Cet affluent de l’Orange mesurait en cet endroit un demi-mille de largeur. Son rapide courant, brisé çà et là par des têtes de rocs et des troncs d’arbres engagés dans la vase, offrait donc un certain danger pour une frêle embarcation. Mathieu Strux avait présenté quelques observations à cet égard. Mais ne voulant pas paraître reculer devant un péril que ses compagnons allaient braver, il se rangea à l’opinion commune.
Seul, Nicolas Palander dut accompagner le reste de l’expédition dans son détour vers le bas cours du fleuve. Non que le digne calculateur eût conçu la moindre crainte! Il était trop absorbé pour soupçonner un danger quelconque. Mais sa présence n’était pas indispensable à la conduite des opérations, et il pouvait sans inconvénient quitter ses compagnons pendant un jour ou deux. D’ailleurs, l’embarcation, fort petite, ne pouvait contenir qu’un nombre limité de passagers. Or, il valait mieux ne faire qu’une traversée de ce rapide, et transporter d’une seule fois, les hommes, les instruments et quelques vivres sur la rive droite. Des marins expérimentés étaient nécessaires pour diriger le canot de caoutchouc, et Nicolas Palander céda sa place à l’un des Anglais du Queen and Tzar, beaucoup plus utile en cette circonstance que l’honorable astronome d’Helsingfors.
Un rendez-vous ayant été convenu au nord du rapide, la caravane commença à descendre la rive gauche sous la direction du chasseur. Bientôt les derniers chariots eurent disparu dans l’éloignement, et le colonel Everest, Mathieu Strux, Emery, Zorn, sir John Murray, deux matelots et un Bochjesman fort entendu en matière de navigation fluviale, restèrent sur la rive du Nosoub.
Tel était le nom donné par les indigènes à ce cours d’eau, très-accru, en ce moment, par les ruisseaux tributaires formés pendant la dernière saison des pluies.
«Une fort jolie rivière, dit Michel Zorn, à son ami William, tandis que les marins préparaient l’embarcation destinée à les transporter sur l’autre rive.
– Fort jolie, mais difficile à traverser, répondit William Emery. Ces rapides, ce sont des cours d’eau qui ont peu de temps à vivre, et qui jouissent de la vie! Dans quelques semaines, avec la saison sèche, il ne restera peut-être pas de quoi désaltérer une caravane dans le lit de cette rivière, et maintenant, c’est un torrent presque infranchissable. Il se hâte de couler et tarira vite! Telle est, mon cher compagnon, la loi de la nature physique et morale. Mais nous n’avons pas de temps à perdre en propos philosophiques. Voici le canot préparé, et je ne suis pas fâché de voir comment il se comportera sur ce rapide.»
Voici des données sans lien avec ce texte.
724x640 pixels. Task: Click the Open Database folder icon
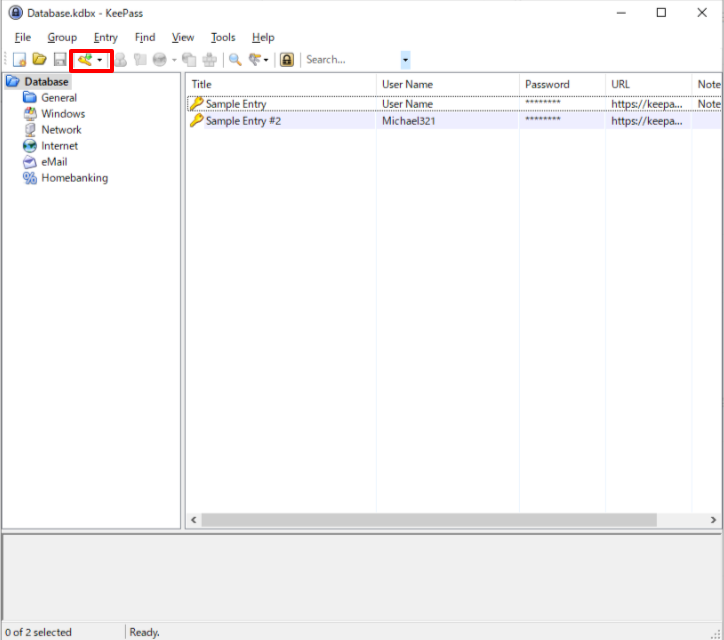pos(39,60)
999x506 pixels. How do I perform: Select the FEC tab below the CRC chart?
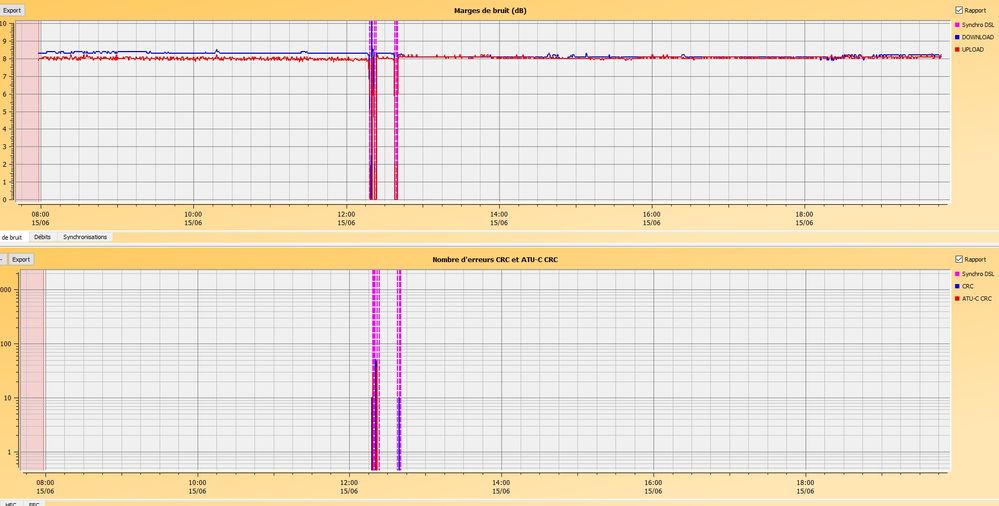(34, 504)
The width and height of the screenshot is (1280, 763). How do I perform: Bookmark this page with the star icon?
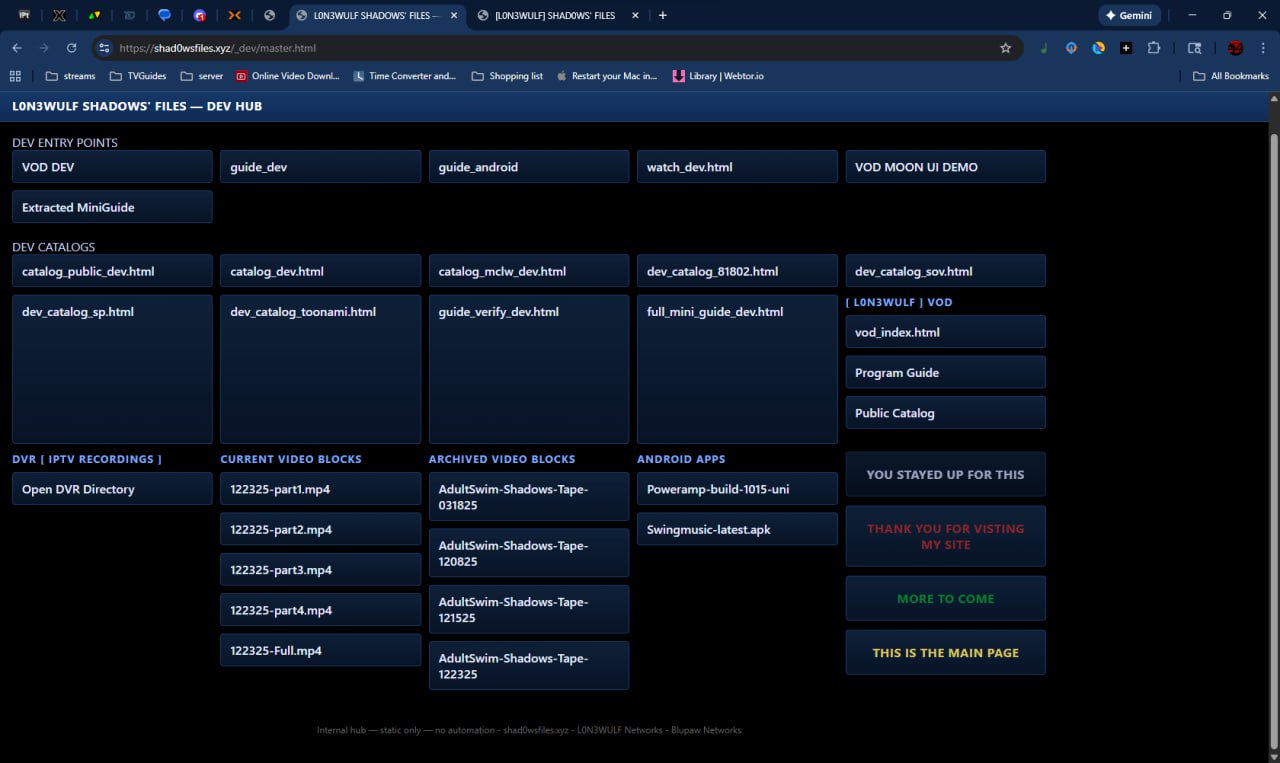pos(1005,48)
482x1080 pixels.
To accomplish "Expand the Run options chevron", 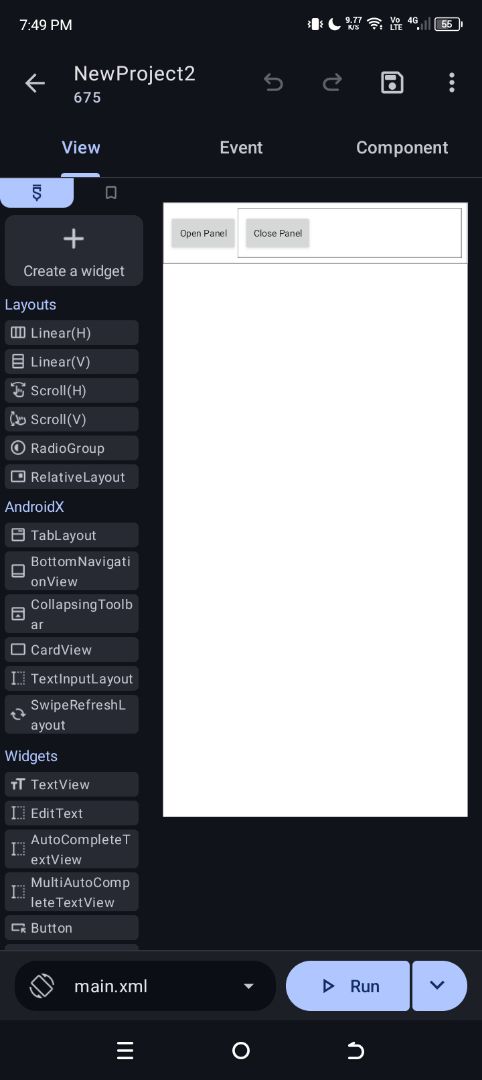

En quelques minutes, l’embarcation de caoutchouc, développée et fixée sur son armature intérieure, avait été lancée à la rivière. Elle attendait les voyageurs au bas d’une berge, coupée en pente douce dans un massif de granit rose. En cet endroit, grâce à un remous produit par une pointe avancée de la rive, l’eau tranquille baignait sans murmure les roseaux entremêlés de plantes sarmenteuses. L’embarquement s’opéra donc facilement. Les instruments furent déposés dans le fond du canot, sur une couche d’herbages, afin de n’éprouver aucun choc. Les passagers prirent place de manière à ne point gêner le mouvement des deux rames confiées aux matelots. Le Bochjesman se mit à l’arrière et prit la barre.
Cet indigène était le «foreloper» de la caravane, c’est-à-dire «l’homme qui ouvre la marche.» Le chasseur l’avait donné comme un habile homme, ayant une grande pratique des rapides africains. Cet indigène savait quelques mots d’anglais, et il recommanda aux passagers de garder un profond silence pendant la traversée du Nosoub.